Tax Hotline
October 23, 2017
Only solar days relevant for establishment of service PE in India: Bangalore tribunal

Bangalore ITAT holds that:

  • Solar days are relevant for Service PE in India.
  • In the absence of specific provisions regarding taxability of FTS under DTAA, FTS is not taxable in India under other ‘income clause’ of the DTAA and should only be taxed in the state of residence of the Taxpayer.

Recently, the Bangalore Tribunal (“Tribunal”) in the case of Electrical material Center Co. Limited v. Deputy Director of Income Tax1 held that for establishing a service Permanent Establishment (“PE”) in India, only solar days should be considered and not man days, i.e., the days when two or more partners/employees were present in India together, the number of days in India should be counted as only once. The Tribunal also held that the fact that the the India-Saudi Arabia Tax Treaty (“Tax Treaty”) does not provide for the Fees for Technical Services (“FTS”) clause, the services provided by the engineerers in India cannot be taxed as FTS.

BACKGROUND

Electrical material Center Co. Limited (“Taxpayer”), a company based in Saudi Arabia sent four service engineers in India to provide services to an Indian entity. The total number of days that the engineering stayed in India were 90. However, the Assessing Officer (“AO”) held that the due to the presence of four service engineers in India for 90 days each, the total number of days should be 360 days.

Under the Tax Treaty a service PE in India is constituted if services, including consultancy services are furnished by a foreign entity, through employees or other personnel engaged by the entity for such purpose. However, such activities should continue in India for a period or periods aggregating more than 182 days within any 12-month period. Since the AO calculated the days as 360 as opposed to 90, the AO concluded that the Taxpayer had a PE in India.

Further, the AO also ruled that payments received by the Taxpayer as royalty under Income Tax Act, 1961 (“ITA”) and even when the argument of the Taxpayer was that the services should considered to be FTS in nature and since there is no specific provision under the Tax Treaty for taxing FTS, the services should not be subject to tax in India.

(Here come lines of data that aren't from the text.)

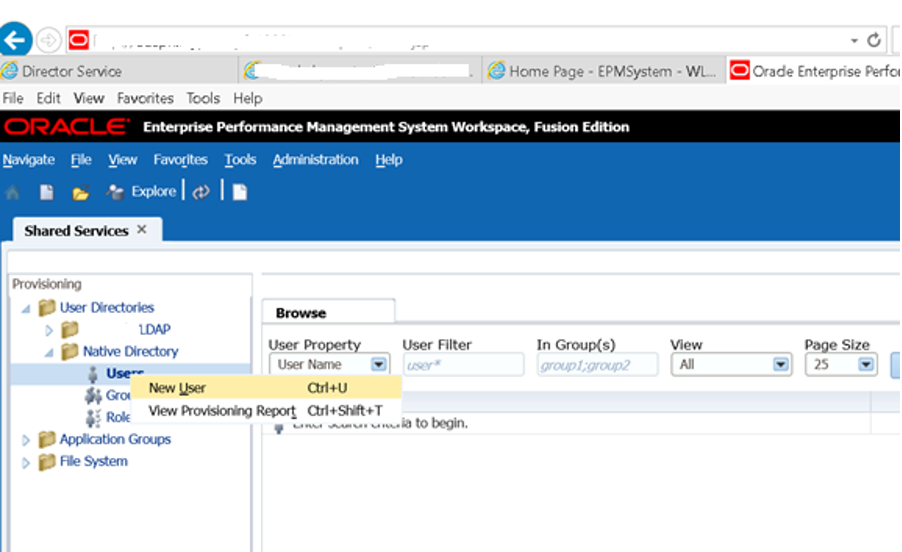Click the refresh arrows icon beside Explore
The height and width of the screenshot is (552, 902).
coord(201,192)
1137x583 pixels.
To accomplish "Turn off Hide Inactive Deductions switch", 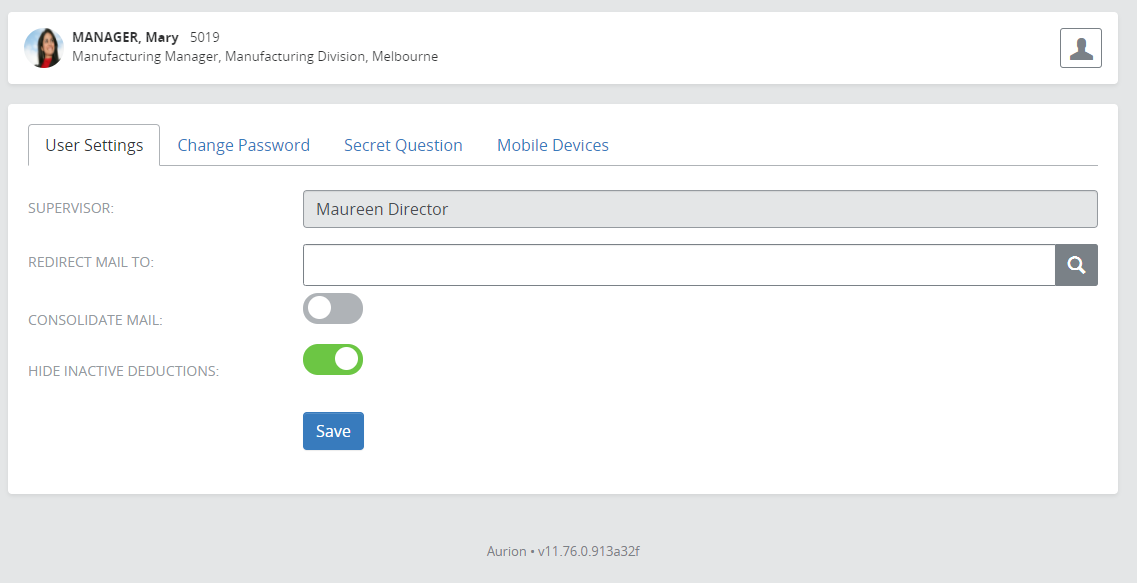I will 332,360.
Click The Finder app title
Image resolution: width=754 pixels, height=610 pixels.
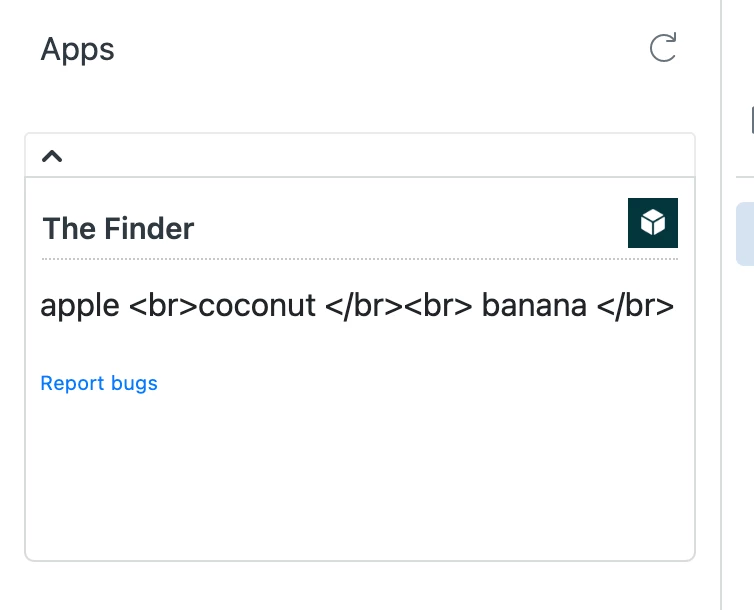[x=118, y=228]
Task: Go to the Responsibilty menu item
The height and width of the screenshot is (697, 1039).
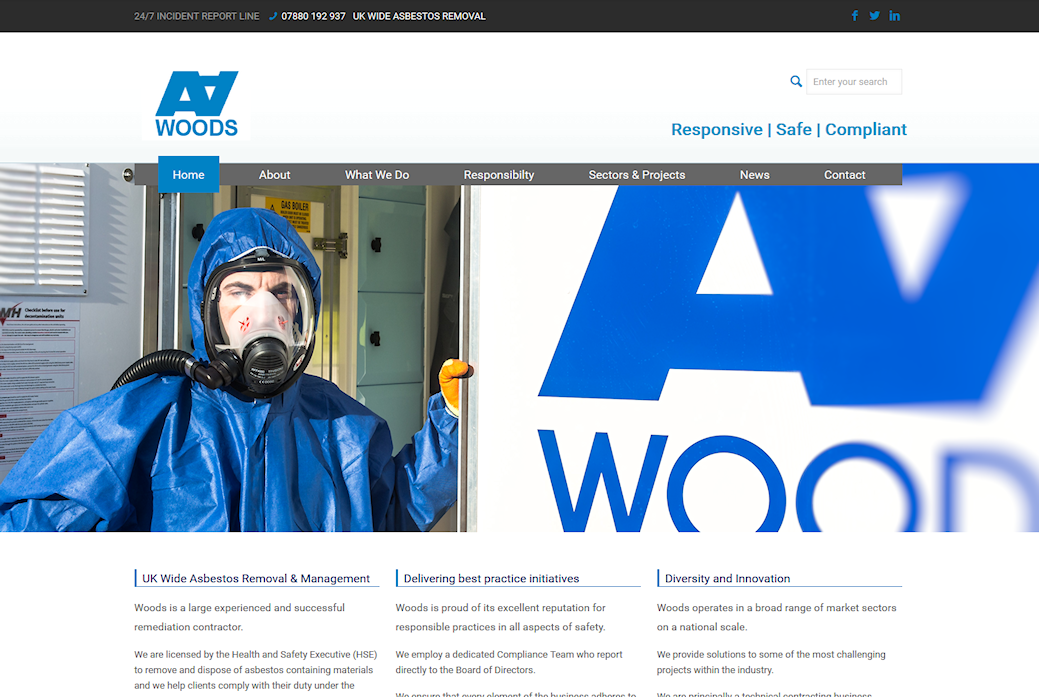Action: tap(498, 175)
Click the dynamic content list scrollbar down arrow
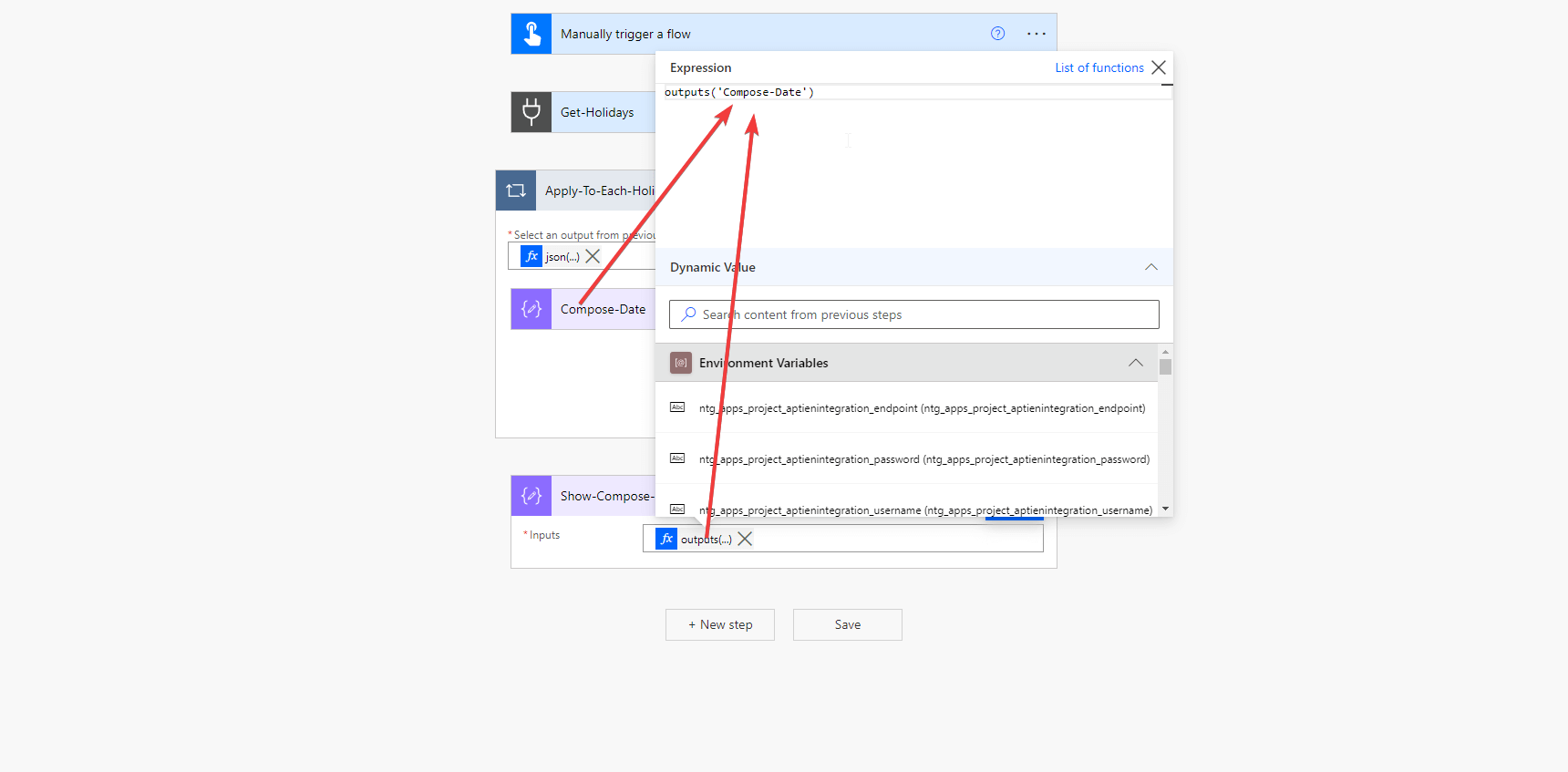1568x772 pixels. tap(1165, 509)
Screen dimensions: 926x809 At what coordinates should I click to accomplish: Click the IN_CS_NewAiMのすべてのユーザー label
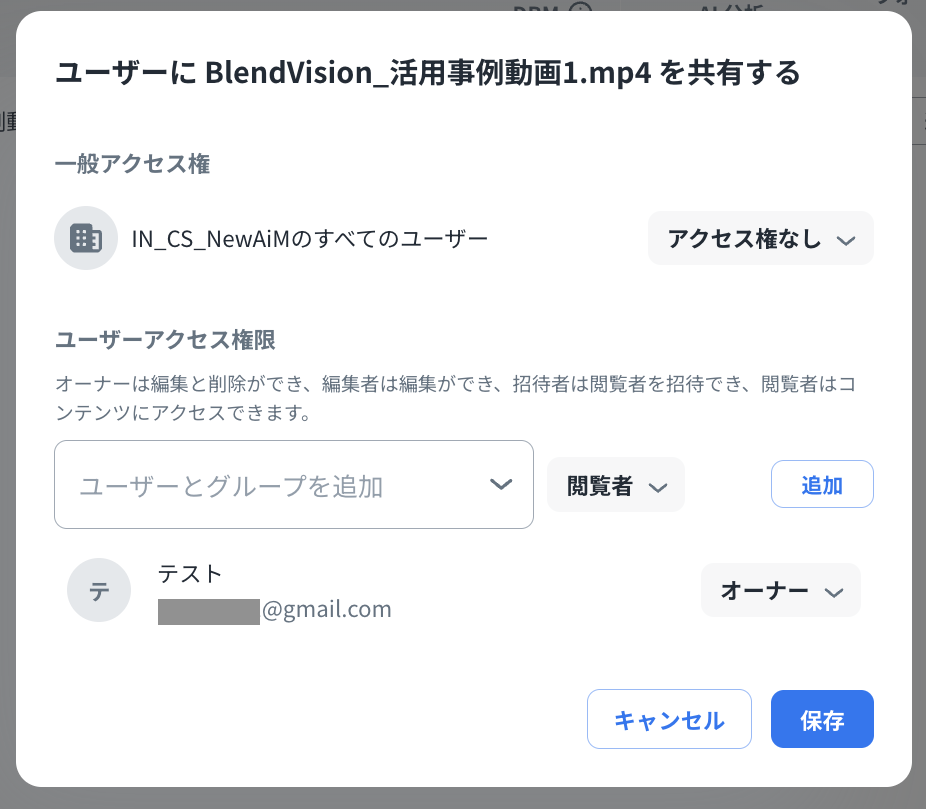click(310, 238)
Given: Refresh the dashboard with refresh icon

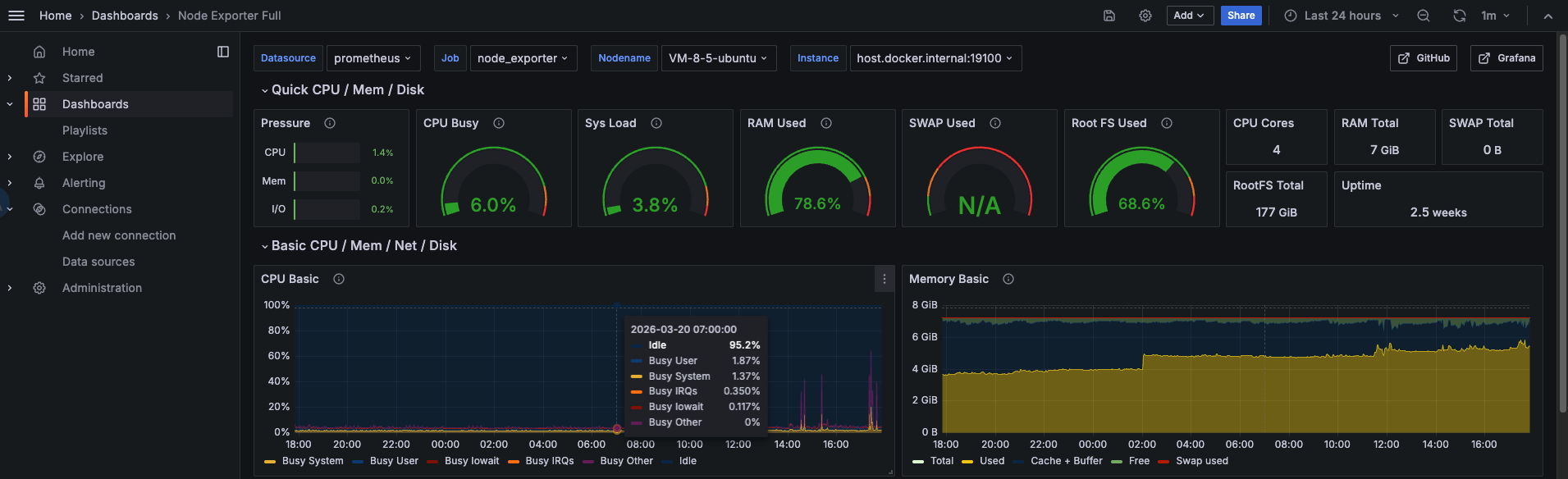Looking at the screenshot, I should [x=1459, y=16].
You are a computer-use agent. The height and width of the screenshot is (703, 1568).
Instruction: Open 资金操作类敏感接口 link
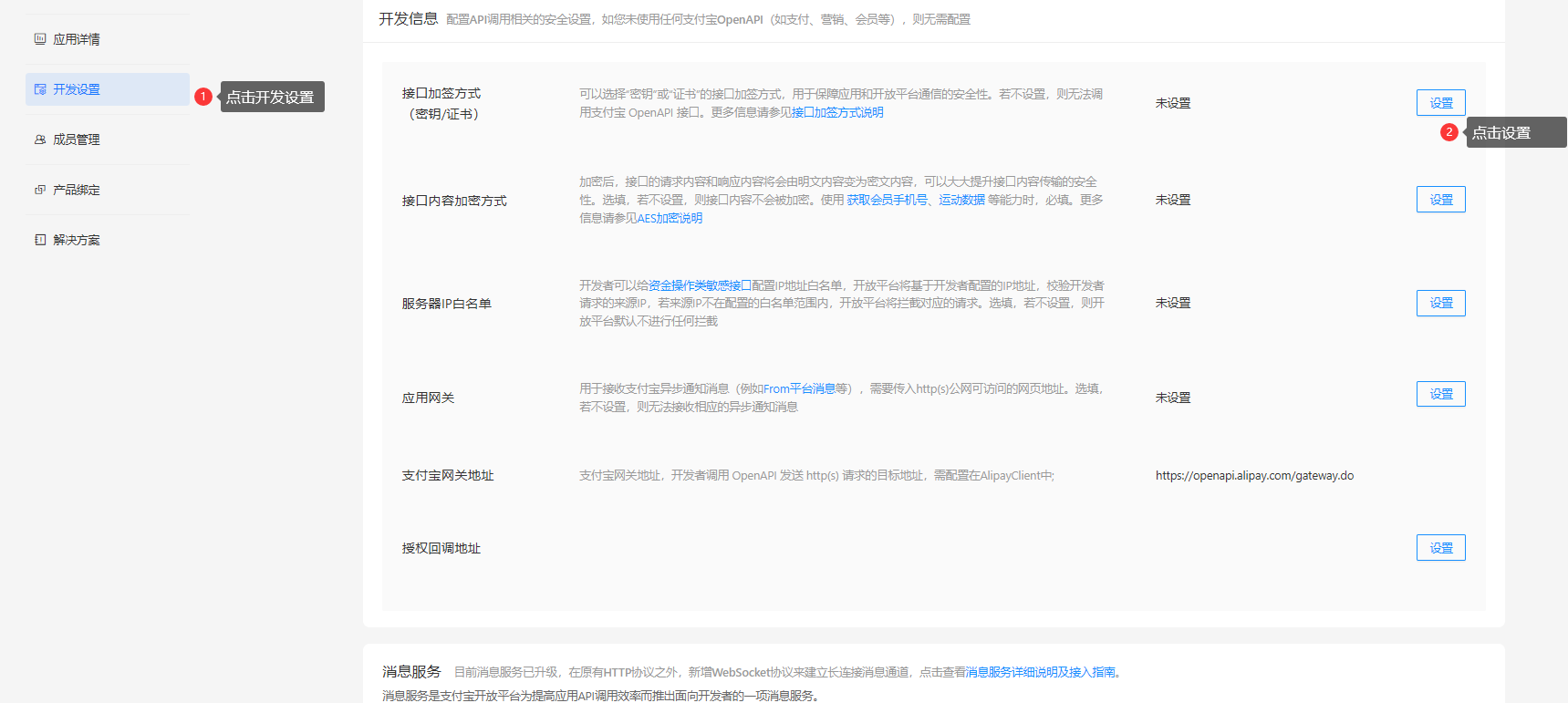pos(700,286)
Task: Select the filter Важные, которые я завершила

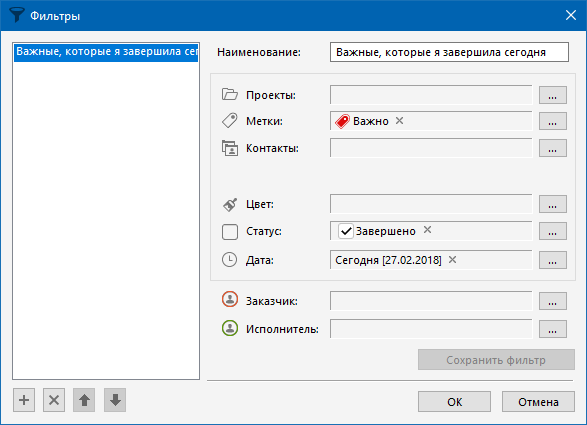Action: (x=106, y=52)
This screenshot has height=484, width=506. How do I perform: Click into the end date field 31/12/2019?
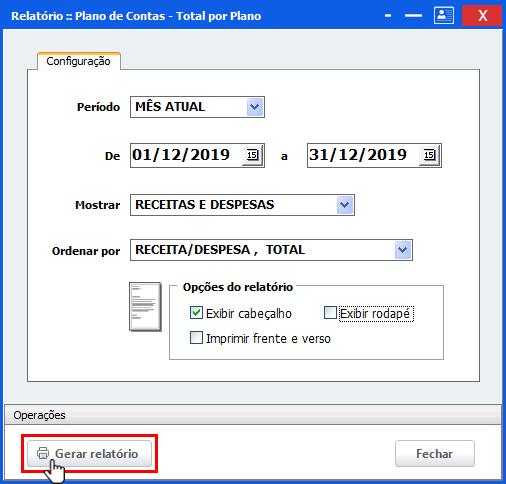click(x=363, y=155)

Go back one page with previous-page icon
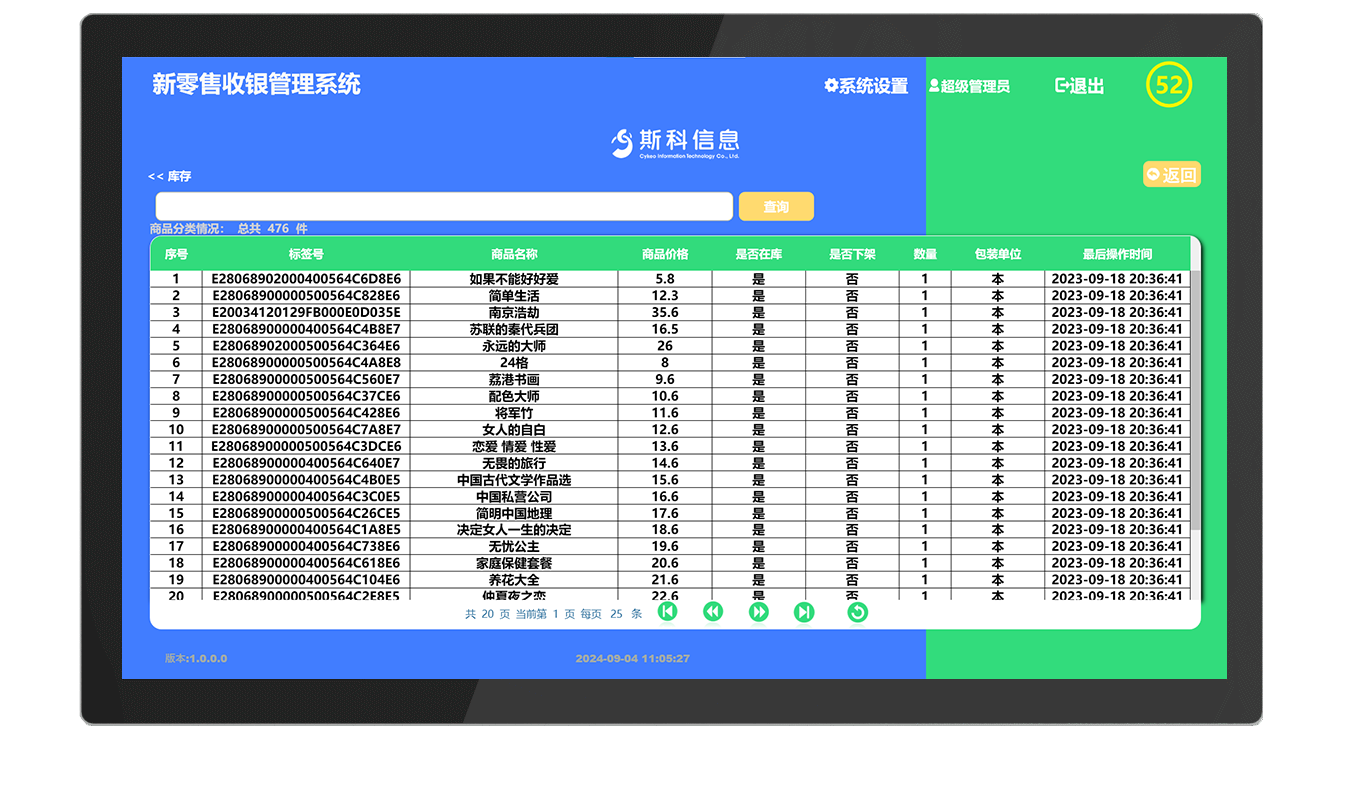(713, 611)
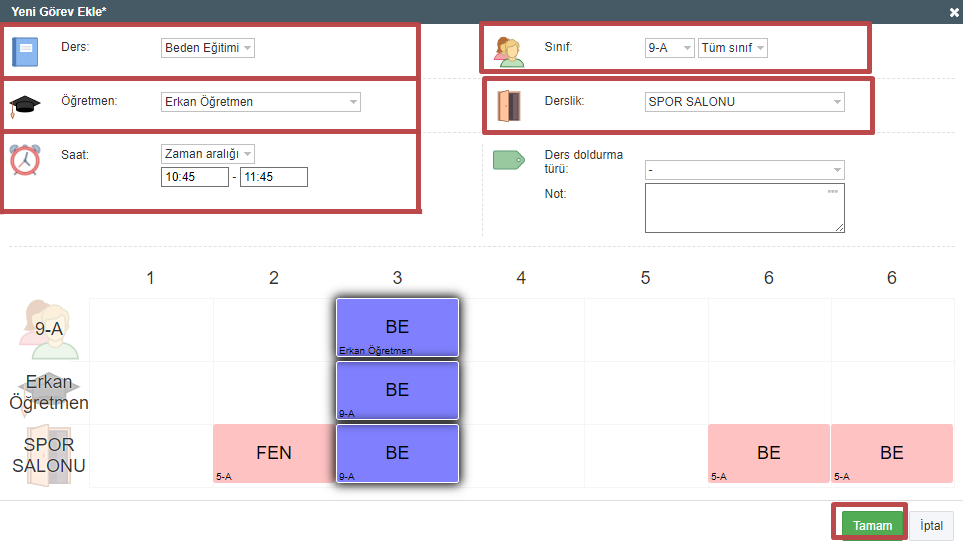The height and width of the screenshot is (544, 963).
Task: Click the İptal button
Action: point(931,525)
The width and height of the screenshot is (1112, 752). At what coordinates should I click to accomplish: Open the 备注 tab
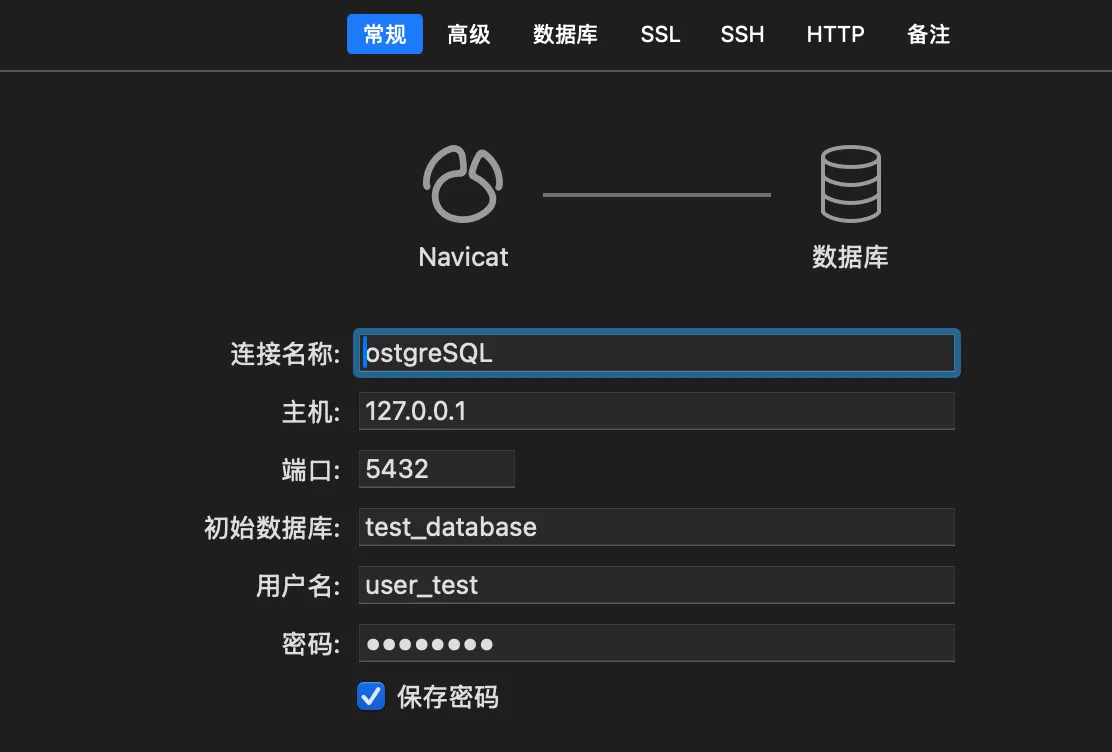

The Dispute Resolution Panel (“DRP”) confirmed the order of the AO. Aggrieved by order of the AO / DRP, the Taxpayer filed an appeal before the Tribunal.

ISSUES

1. Whether the services provided by the four engineers in India resulted in the Taxpayer constituting a service PE in India?

2. Whether the services provided by the engineers in India should be considered as FTS / Royalty and how should it be taxed in the hands of the Taxpayer.

RULING

No Service PE

On the question of whether the Taxpayer had a PE in India, the Tribunal ruled that the Taxpayer has no PE in India. The Tribunal reached its conclusion by placing reliance on the decision of the Mumbai tribunal in the case of Clifford Chance v. DCIT2 ruled that only solar days should be considered and not the number of man-days the individuals were present in India. The Court in Clifford Chance held that Multiple counting of the common days is to be avoided so that the days when two or more partners were present in India, together, are to be counted only once. Multiple counting would lead to absurd results. For example, if 20 partners were present in India together for 20 days in one fiscal year, multiple counting would result in 400 days. There cannot be more than 365 days in a year”. Therefore, Tribunal was of the opinion that multiple counting of more than one employees present in India has to be avoided. Since in the present case, the engineers were present in India for only 90 days, it was less than the number of days prescribed under the Tax Treaty for a service PE to be formed in India; the Taxpayer could not have been construed to have a PE in India.

Notably, the Tribunal rejected the argument of the revenue department which relying on the recent Bangalore ITAT case of ABB FZ-LLC v. DCIT (“ABB”) argued that service PE could be established even without the physical presence of the employees in India. The tribunal in ABB case also held that service PE is not dependent upon the fixed place of business as it is only dependent on the continuation of the activity, which does not mandate physical presence in India.

In the present case, Tribunal distinguished the ABB case on the difference in facts. The Tribunal observed that in the case of ABB, managerial and consultancy services were provided which could also be provided without a physical presence in India. Whereas, in the present case, engineers provided personalized services in India and there is no evidence of online services being rendered by Taxpayers. Therefore, based on these differences in facts, the Tribunal ruled that ruling of ABB is not applicable in the present case.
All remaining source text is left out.